RECORDED DATA
━━━━━━━━━━
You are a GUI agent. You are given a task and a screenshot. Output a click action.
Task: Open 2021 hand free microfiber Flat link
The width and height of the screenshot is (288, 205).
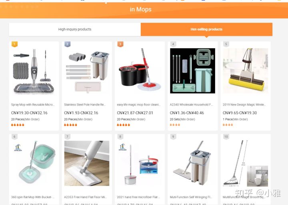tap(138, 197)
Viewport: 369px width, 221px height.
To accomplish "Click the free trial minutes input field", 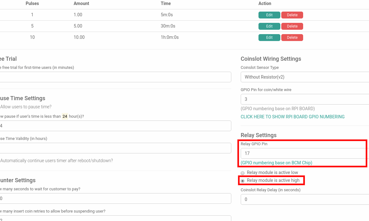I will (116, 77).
━━━━━━━━━━
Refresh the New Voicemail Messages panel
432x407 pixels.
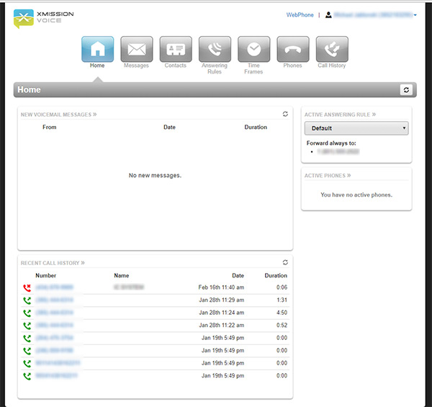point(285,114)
━━━━━━━━━━
ASSIGNMENT
Within these entries, output exactly the lines starting at the one with "You are a GUI" and finishing at the one with "Viewport: 369px width, 221px height.". Leave pictures out of the output.

ANSWER TO THE PROBLEM
You are a GUI agent. You are given a task and a screenshot. Output a click action.
Task: Open 2021 hand free microfiber Flat link
The width and height of the screenshot is (288, 205).
tap(138, 197)
Viewport: 369px width, 221px height.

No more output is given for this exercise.